:: Task objective ::
When a line of the records below contains the string "Given", copy that whole line.

:: Record extracts ::

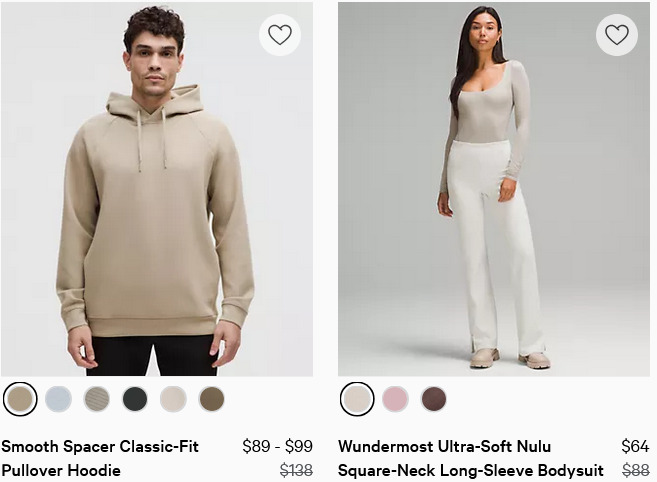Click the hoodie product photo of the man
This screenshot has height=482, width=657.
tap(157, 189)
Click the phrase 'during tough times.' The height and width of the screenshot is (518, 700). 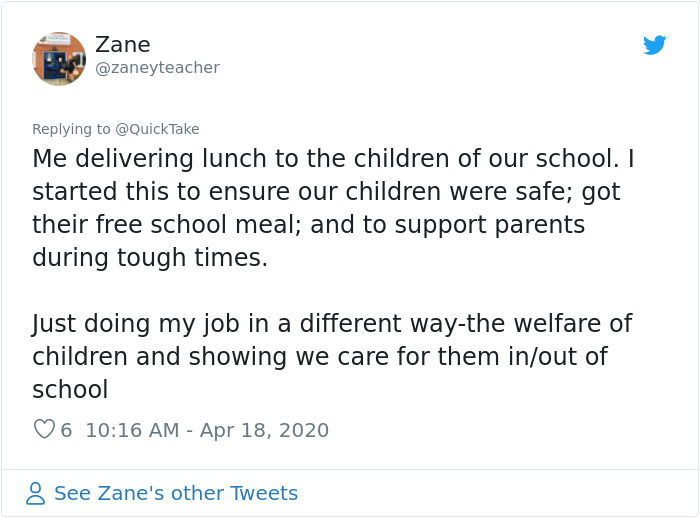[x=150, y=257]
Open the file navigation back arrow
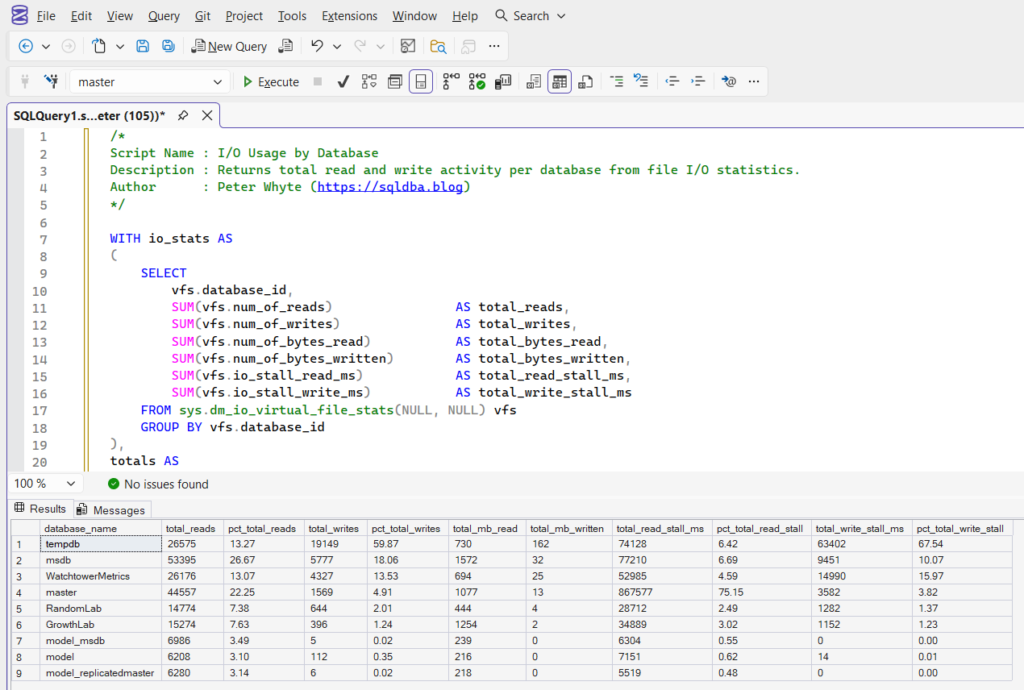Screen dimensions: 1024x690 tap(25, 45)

...

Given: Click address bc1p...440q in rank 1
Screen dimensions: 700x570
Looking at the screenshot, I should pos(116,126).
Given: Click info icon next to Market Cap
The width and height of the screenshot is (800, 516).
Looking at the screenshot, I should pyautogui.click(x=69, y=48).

:: Answer section ::
Given: Click address bc1p...440q in rank 1
Given: Click info icon next to Market Cap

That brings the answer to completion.